HEALTH

Gene Editing Isn’t Just For DNA Anymore

Scientists have finally discovered a tool that works on RNA, too

HEALTH
Illustration: R. A. Di Ieso
Jun 03, 2016 at 5:27 PM ET

CRISPR is a revolutionary gene-editing tool that has already modified human embryos, engineered mutant mosquitoes, and highlighted potential cancer cures. It has one major limitation, however: CRISPR can only edit DNA. Meanwhile, RNA—a single-stranded molecule involved in gene expression—is still quite tricky to edit. But now, a new study in Science reveals a CRISPR-based system called C2c2, which exclusively targets RNA and may help researchers make temporary, adjustable edits to the genome.

“C2c2 opens the door to an entirely new frontier of powerful CRISPR tools,” coauthor Feng Zhang of the Broad Institute at MIT said in a press statement. “There are an immense number of possibilities for C2c2 and we are excited to develop it into a platform for life science research and medicine.”

More A Brief History Of The Gene-Editing Tool That Is Changing Science

We stole CRISPR from the bacteria. When bacteria detect invading viruses, they store the offenders’ DNA sequence in CRISPR code—what science writer Carl Zimmer calls “a molecular Most Wanted Gallery.” Later, bacteria use this gallery to produce short RNA strands that team up with the Cas9 enzyme and drift about the cell, looking for viruses that match its description. When CRISPR-Cas9 finds one, the enzyme springs into action and snips the virus into oblivion. Scientists now know that CRISPR can also be hijacked for gene-editing purposes, because Cas9 will locate and snip wherever CRISPR tells it to. So researchers can write their own CRISPR sequences and then use Cas9 to either disable DNA or rewrite its sequence.

But RNA editing remained the stuff of (really, really fringe) science fiction. That’s not to say we couldn’t edit RNA at all—for decades, we’ve had small interfering RNA (siRNA), which interferes with gene expression by degrading RNA before it can translate DNA into proteins. But siRNA is no CRISPR. In fact, studies have shown that many cells mistake siRNA for viral DNA and try to kill it before it can do its job, while other cells mistake it for conventional RNA and try to translate it into a protein, with disastrous results.

So RNA editing more or less stagnated—until now. In this new study, researchers present C2c2, an RNA-guided enzyme capable of targeting and snipping RNA just like the CRISPR-Cas9 complex. Through a series of experiments, researchers demonstrated that C2c2, a natural process in bacterial cells, can be reprogrammed to cleave single-stranded RNA (like Cas9) and target specific RNA sequences in E. coli bacteria (like CRISPR).

RNA editing could kick off a new era in genetic engineering.
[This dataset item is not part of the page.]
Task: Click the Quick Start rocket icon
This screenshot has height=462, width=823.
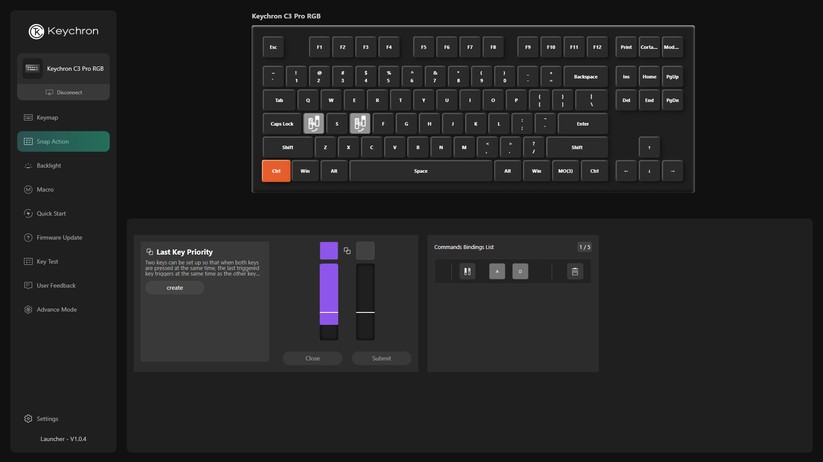Action: (28, 214)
While CRISPR’s DNA-editing makes permanent changes to the genome, C2c2’s RNA editing allows scientists to adjust how many proteins are produced by DNA sequences. Briefly, our cells copy DNA into RNA and then translate RNA into protein. If we remove a DNA sequence, the cell no longer produces that protein. If we remove a handful of RNA sequences, however, that simply reduces the number of proteins produced by the cell. RNA editing, then, is far more flexible and far less permanent.
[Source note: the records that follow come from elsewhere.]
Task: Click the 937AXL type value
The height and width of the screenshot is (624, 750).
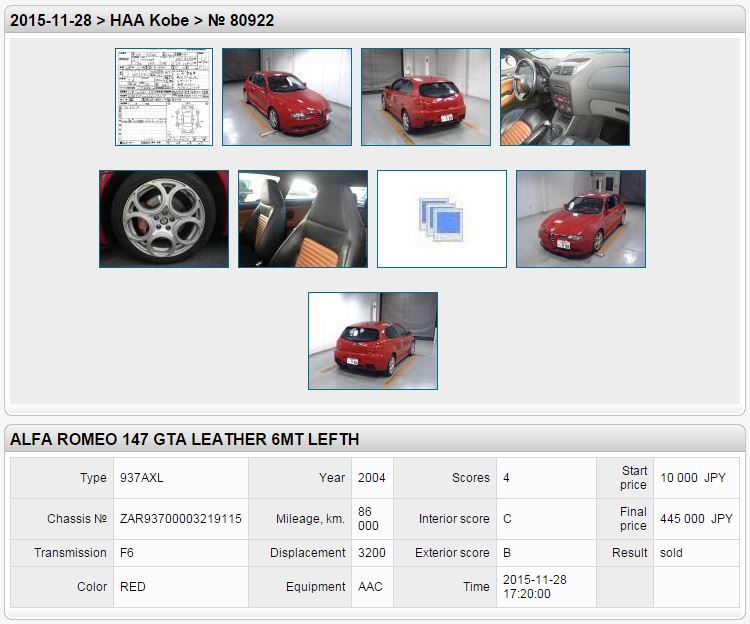Action: tap(141, 478)
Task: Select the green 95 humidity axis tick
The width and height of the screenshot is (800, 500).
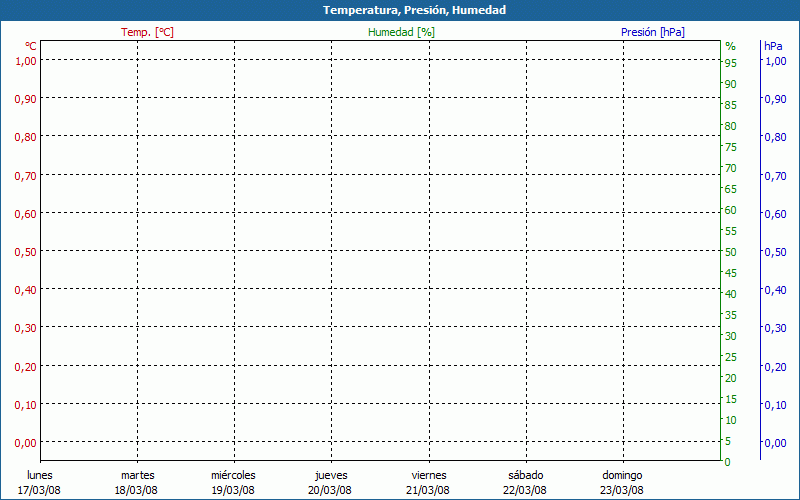Action: click(730, 63)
Although RNA editing is a relatively new phenomenon, it has already shown some promise in medical applications, especially with cancer therapies. One early-phase clinical trial that used siRNA targeted proteins implicated in the growth of cancer cells. Since scientists didn’t want those proteins to go away completely—most cancer-related proteins are simply over-expressed; the body still needs them, just less of them—RNA editing was an obvious choice. And with the advent of a more precise RNA editing tool, such as C2c2, we may soon see these sorts of medical applications jump from clinical trials into mainstream medicine.

“The study of C2c2 uncovers a fundamentally novel biological mechanism that bacteria seem to use in their defense against viruses,” coauthor Eugene Koonin of the Evolutionary Genomics Group at the NIH.

“Applications of this strategy could be quite striking.”